So the code is the same that we have written. I agree it is cleaner
to use __raw_readl but it doesn't add anything about the ordering.

It is the same for the use of the volatile, it ensures that the compiler
will always produce a operation to read the data in memory, but it is
not about ordering.

As you suggested I will use rmb();

>> +static inline int hal_vcoreiii_train_bytelane(u32 bytelane)
>> +{
>> +	register int res;
>> +	register u32 dqs_s;
>> +
>> +	set_dly(bytelane, 0);	// Start training at DQS=0
>
> no C++ style comments

OK

>
>> +	while ((res = look_for(bytelane)) == DDR_TRAIN_CONTINUE)
>> +		;
>> +	if (res != DDR_TRAIN_OK)
>> +		return res;
>> +
>> +	dqs_s = readl(BASE_CFG + ICPU_MEMCTRL_DQS_DLY(bytelane));
>> +	while ((res = look_past(bytelane)) == DDR_TRAIN_CONTINUE)
>> +		;
>> +	if (res != DDR_TRAIN_OK)
>> +		return res;
>> +	/* Reset FIFO - for good measure */
>> +	memphy_soft_reset();
>> +	/* Adjust to center [dqs_s;cur] */
>> +	center_dly(bytelane, dqs_s);
>> +	return DDR_TRAIN_OK;
>> +}
>> +
>> +/* This algorithm is converted from the TCL training algorithm used
>> + * during silicon simulation.
>> + * NB: Assumes inlining as no stack is available!
>> + */
>> +static inline int hal_vcoreiii_init_dqs(void)
>> +{
>> +#define MAX_DQS 32
>> +	register u32 i, j;
>> +
>> +	for (i = 0; i < MAX_DQS; i++) {
>> +		set_dly(0, i);	// Byte-lane 0
>
> no C++ style comments

OK

>
>> +		for (j = 0; j < MAX_DQS; j++) {
>> +			register u32 __attribute__ ((unused)) byte;
>
> why unused? If you really need it, you could use __maybe_unused

Because the purpose of this variable is just to access the memory, we
don't do nothing of the value read, and gcc complain about it. But as
you suggest I will use __maybe_unused.

>
>> +			set_dly(1, j);	// Byte-lane 1
>> +			/* Reset FIFO in case any previous access failed */
>> +			memphy_soft_reset();
>> +			writel(readl(BASE_CFG + ICPU_MEMCTRL_STAT),
>> +			       BASE_CFG + ICPU_MEMCTRL_STAT);
>> +			byte = ((volatile u8 *)MSCC_DDR_TO)[0];
>> +			byte = ((volatile u8 *)MSCC_DDR_TO)[1];
>> +			if (!(readl(BASE_CFG + ICPU_MEMCTRL_STAT) &
>> +			    (ICPU_MEMCTRL_STAT_RDATA_MASKED |
>> +			     ICPU_MEMCTRL_STAT_RDATA_DUMMY)))
>> +				return 0;
>> +		}
>> +	}
>> +	return -1;
>> +}
>> +
>> +static inline int dram_check(void)
>> +{
>> +#define DDR ((volatile u32 *) MSCC_DDR_TO)
>> +	register u32 i;
>> +
>> +	for (i = 0; i < 8; i++) {
>> +		DDR[i] = ~i;
>> +		if (DDR[i] != ~i)
>
> __raw_readl(), __raw_writel() and drop the explicit volatile?

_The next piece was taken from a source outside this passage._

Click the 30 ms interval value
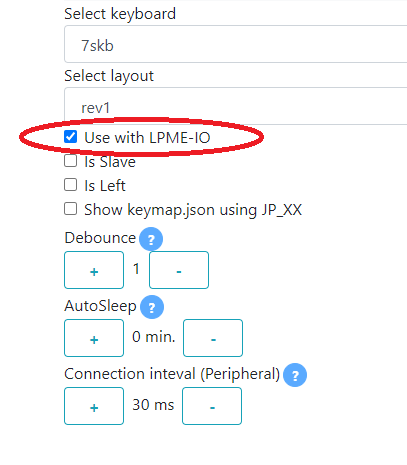This screenshot has width=407, height=465. coord(153,405)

Yes, as explain above, it s done now.

>> +
>> +/*
>> + * Target offset base(s)
>> + */
>> +#define MSCC_IO_ORIGIN1_OFFSET 0x70000000
>> +#define MSCC_IO_ORIGIN1_SIZE   0x00200000
>> +#define MSCC_IO_ORIGIN2_OFFSET 0x71000000
>> +#define MSCC_IO_ORIGIN2_SIZE   0x01000000
>> +#define BASE_CFG        ((void __iomem *)0x70000000)
>> +#define BASE_DEVCPU_GCB ((void __iomem *)0x71070000)
>
> Would it be possible on that SoC to define those register offsets as
> simple physical address and create the mapping when needed?
> For example:
>
> void foo()
> {
>     void __iomem *base_cfg = ioremap(BASE_CFG, ...);
>     writel(base_cfg + XXX, 0);
> }

Actually creating the mapping is just casting the physical address in an
(void __iomem *), see our plat_ioremap.

Calling ioremap in every function will just grow them with little
benefit.

If you really want it, what I could is sharing void __iomem *base_cfg
and void __iomem *base_devcpu_gcb at platform level, and initialize them
only once very early during the boot.

>> +LEAF(lowlevel_init)
>> +	/*
>> +	 * As we have no stack yet, we can assume the restricted
>> +	 * luxury of the sX-registers without saving them
>> +	 */
>> +	move	s0,ra
>> +
>> +	jal	vcoreiii_tlb_init
>> +	nop
>
> we use the same style as Linux MIPS where instructions in the delay slot
> should be indented by an extra space.

OK

Thanks,

Gregory

-- 
Gregory Clement, Bootlin
Embedded Linux and Kernel engineering
http://bootlin.com